• Data entries:
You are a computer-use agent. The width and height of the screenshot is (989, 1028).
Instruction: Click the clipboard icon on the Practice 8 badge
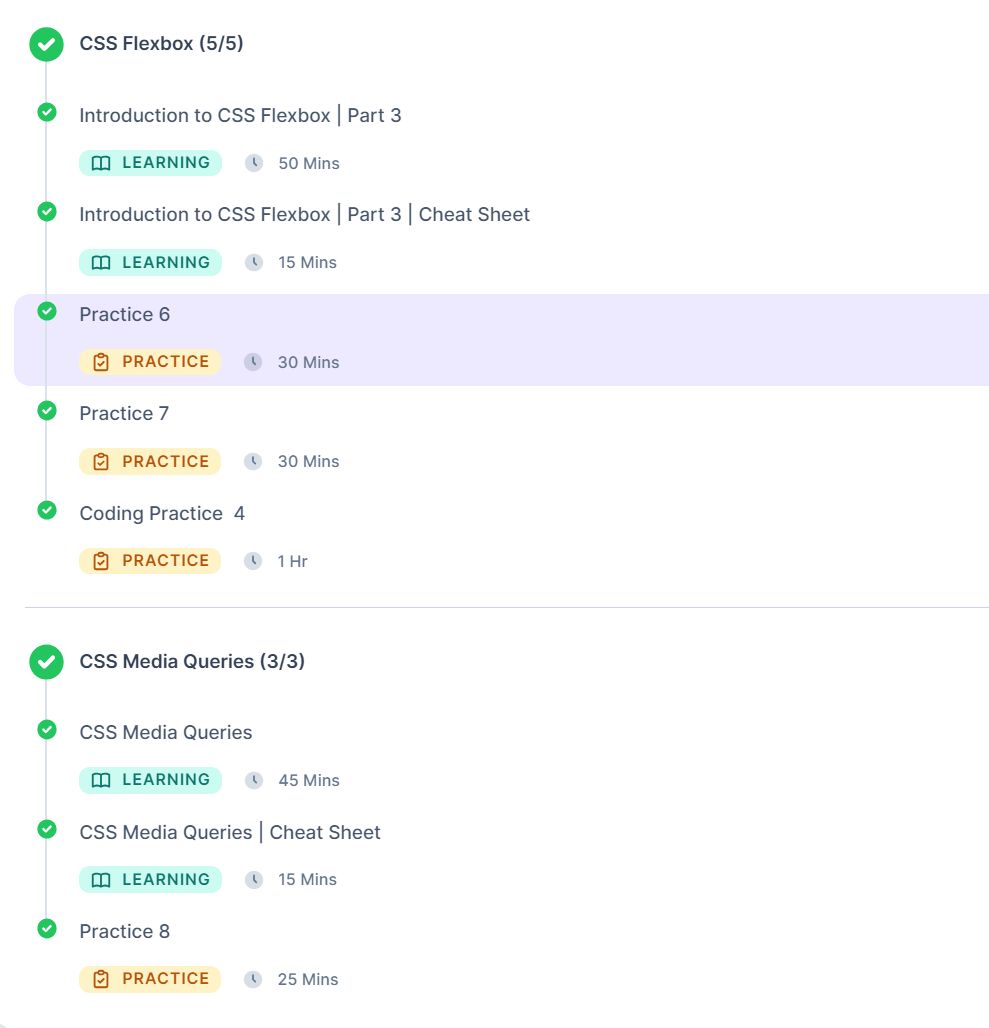(101, 979)
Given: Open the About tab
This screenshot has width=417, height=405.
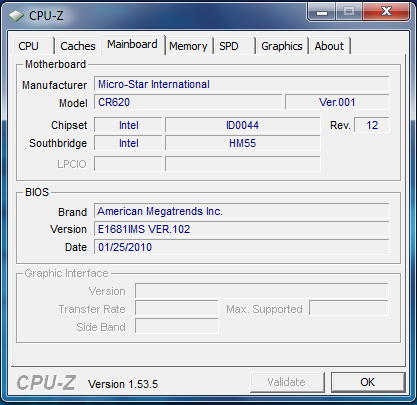Looking at the screenshot, I should coord(330,46).
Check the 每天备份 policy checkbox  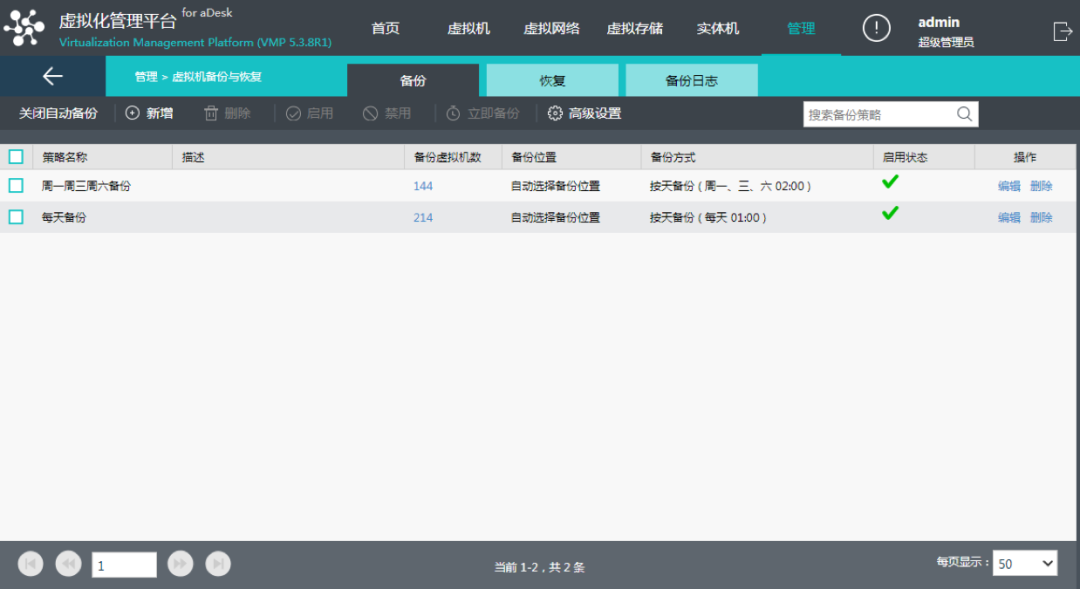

• Problem details: Return the records above verbatim, leaving out images.

• Response box:
You are a computer-use agent. The width and height of the screenshot is (989, 1028).
Instruction: Click the clipboard icon on the Practice 8 badge
(101, 979)
Given: Open the About tab
This screenshot has width=417, height=405.
Looking at the screenshot, I should coord(330,46).
Check the 每天备份 policy checkbox  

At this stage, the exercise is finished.